Reproduce the passage on Ubisoft's convertible bond issuance word for word, starting at "Tencent, which recently" and ending at "of the Offering.".

= TEXT SEGMENT =

━━━━━━━━━━━━━━━━━━━━

Frédérick Duguet, Chief Financial Officer of Ubisoft, said: "The success of this convertible bond issuance, with a conversion premium above and a yield to maturity below the respective launch ranges, demonstrates the strong support of investors in our long-term value creation opportunities. We are delighted to enable existing and new investors alike to participate in Ubisoft's future growth."
Main terms of the Bonds
The Bonds will have a nominal unit value of €100,000 (the “Principal Amount”), will be convertible into and/or exchangeable for new or existing shares of Ubisoft (the “Shares”) and will carry an annual interest rate of 2.375%, payable annually in arrears on 15 November of each year (or on the following business day if this date is not a business day) and for the first time on 15 November 2023.
Tencent, which recently disclosed a direct holding of approximately 5.5% of the share capital of the Company1, has subscribed to the Offering for an amount of €23.5 million, representing 5% of the nominal amount of the Offering.

━━━━━━━━━━━━━━━━━━━━

= PROVIDED DATA =
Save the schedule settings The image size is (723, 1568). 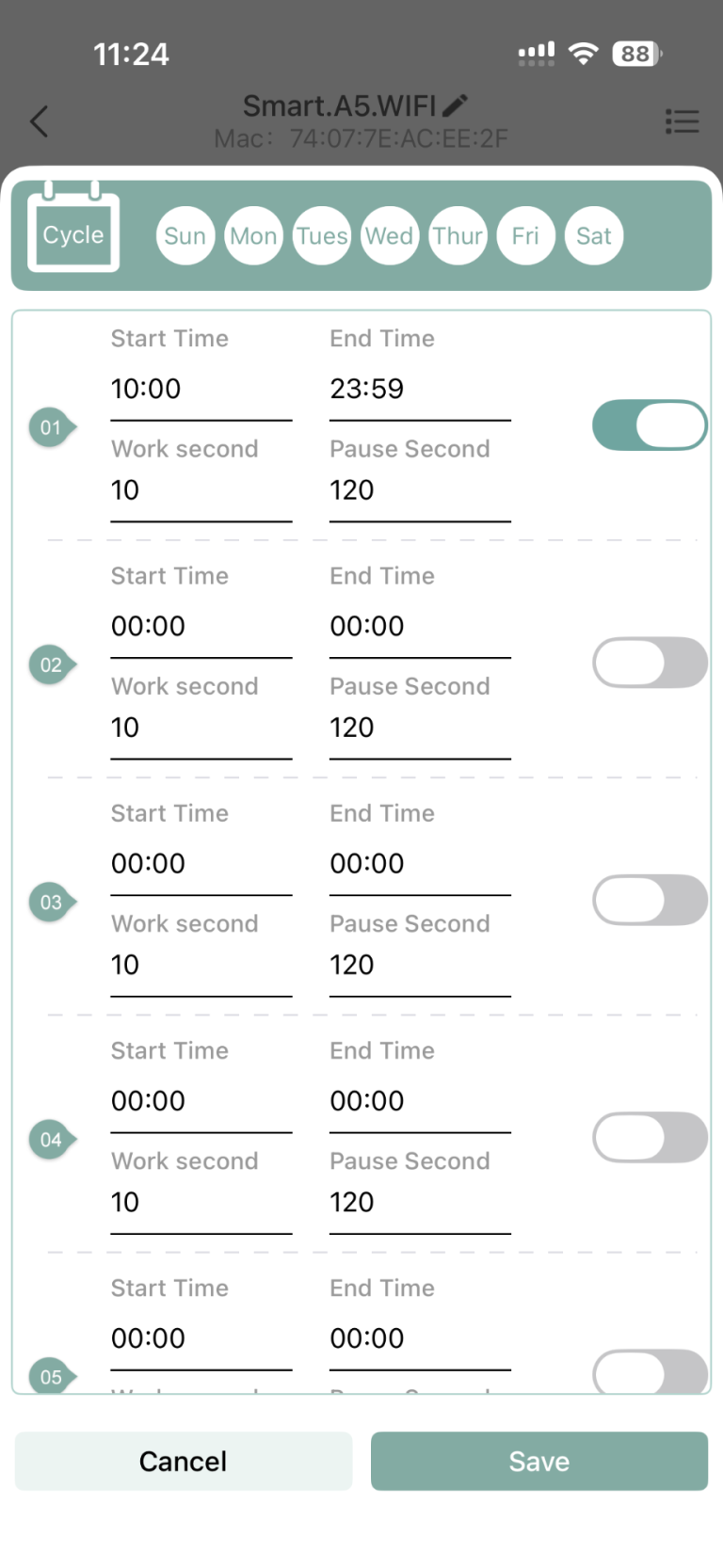(x=539, y=1461)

━━━━━━━━━━━━━━━━━━━━

= EXPECTED OUTPUT =
Tencent, which recently disclosed a direct holding of approximately 5.5% of the share capital of the Company1, has subscribed to the Offering for an amount of €23.5 million, representing 5% of the nominal amount of the Offering.